Cristão somali é agredido por muçulmanos na Etiópia

| 06/10/2008 - 00:00


Em 20 de setembro extremistas islâmicos espancaram Ibrahim Yusuf, 35 (nome modificado por motivos de segurança), um líder da igreja somali, na região de Saris em Adis-Abeba, capital da Etiópia.

Yusuf, que mora em outra região de Adis-Abeba, foi a Saris para pegar documentos deixados por um falecido amigo, David Abdulwahab Mohamed Ali.

De acordo com Yusuf, um muçulmano somali entrou na casa onde os documentos estavam guardados e exigiu que se Yusuf lhe mostrasse os papéis. Diante da recusa, o muçulmano o ameaçou e saiu.

Horas mais tarde, em posse dos documentos, Yusuf saiu, mas foi pego por muçulmanos que lhe deram chutes e socos até que desmaiasse.

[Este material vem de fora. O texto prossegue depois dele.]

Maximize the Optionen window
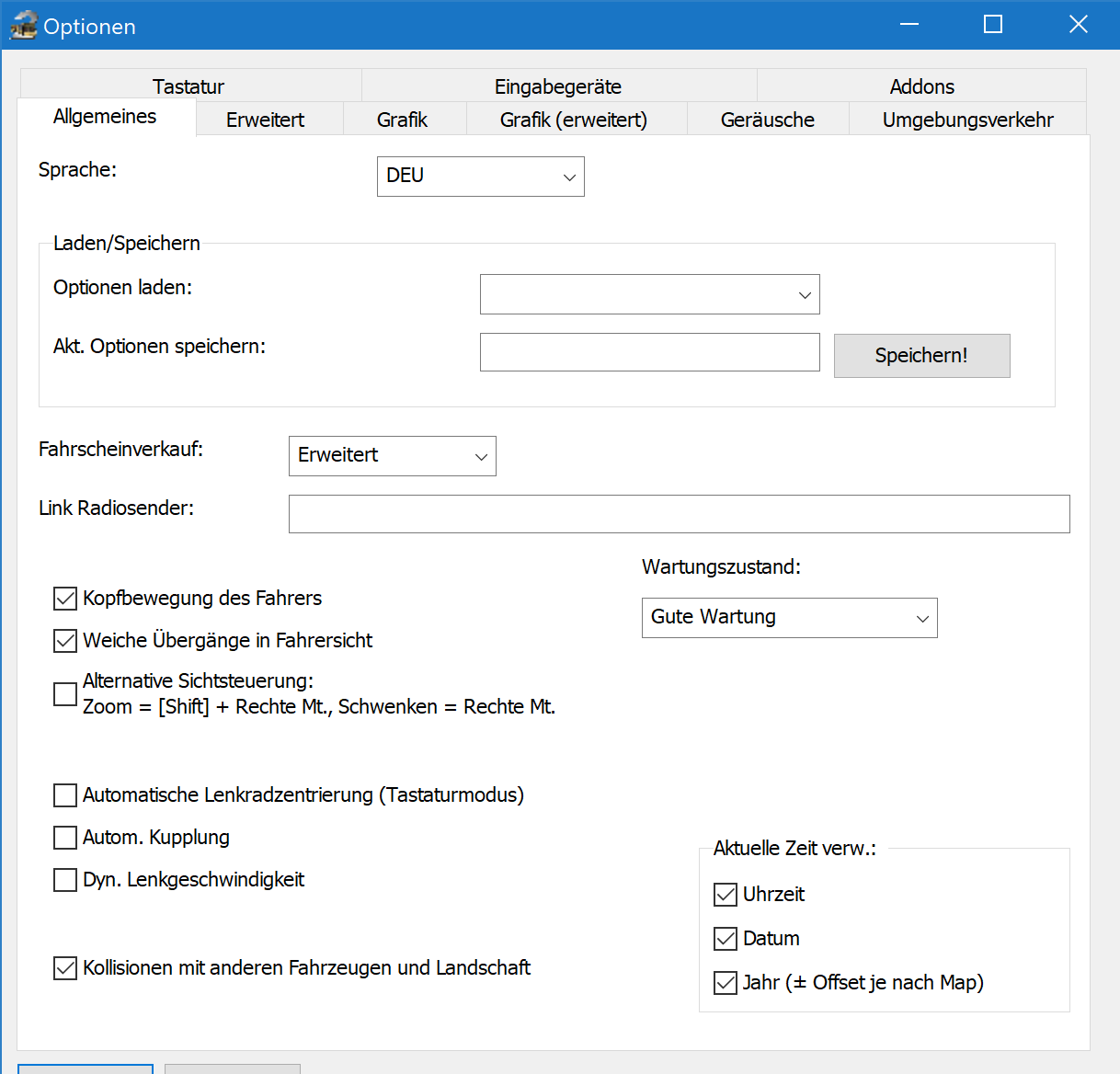The width and height of the screenshot is (1120, 1074). (993, 25)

Mesmo desacordado, os homens continuaram a agredi-lo cruelmente por, pelo menos, mais 15 minutos, segundo o relatório policial.

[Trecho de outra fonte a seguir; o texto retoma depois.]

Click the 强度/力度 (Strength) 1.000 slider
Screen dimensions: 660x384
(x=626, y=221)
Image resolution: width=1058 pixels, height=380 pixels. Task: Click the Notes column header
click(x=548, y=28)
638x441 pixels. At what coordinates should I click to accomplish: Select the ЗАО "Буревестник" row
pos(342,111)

Os agressores fugiram quando a polícia chegou. Yusuf foi levado a uma clínica  em Adis-Abeba, onde foi tratado e recuperou a consciência. Sofreu lacerações e teve contusões no rim e na cabeça.

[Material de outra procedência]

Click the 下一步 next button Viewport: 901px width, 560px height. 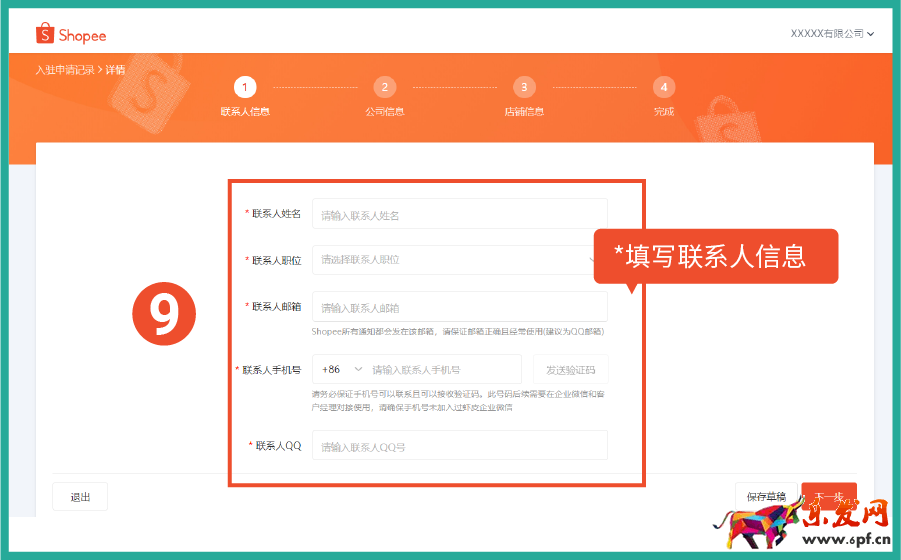[x=829, y=497]
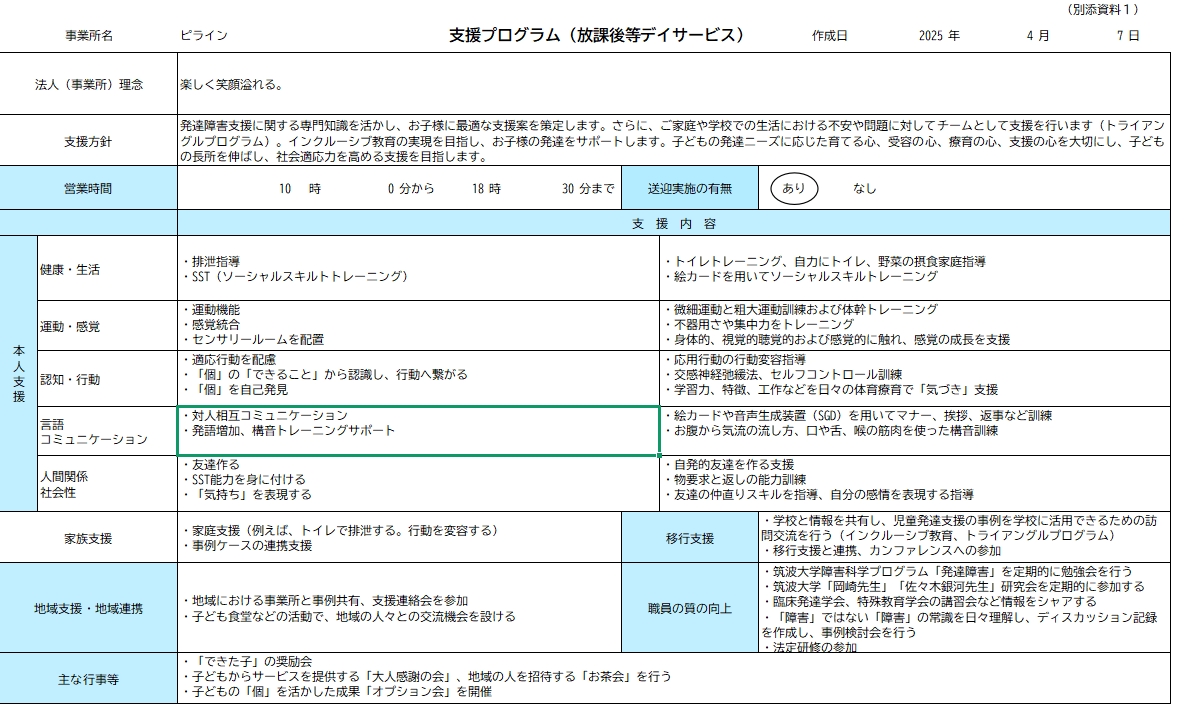
Task: Select the "移行支援" label cell
Action: (690, 538)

Dois dos muçulmanos que o atacaram foram presos em 21 de setembro. Os outros permanecem foragidos.

Os documentos estão seguros.

A região de Saris é uma das “pequenas Mogadíscio” de Adis-Abeba, formadas por refugiados das guerras na Somália.

Quando muçulmanos se convertem ao cristianismo na Somália, enfrentam a morte. Somente nos últimos 12 meses, cinco somalis convertidos ao cristianismo foram mortos. Até mesmo somalis que vivem em países vizinhos como Etiópia e Quênia, enfrentam perseguição de seus compatriotas.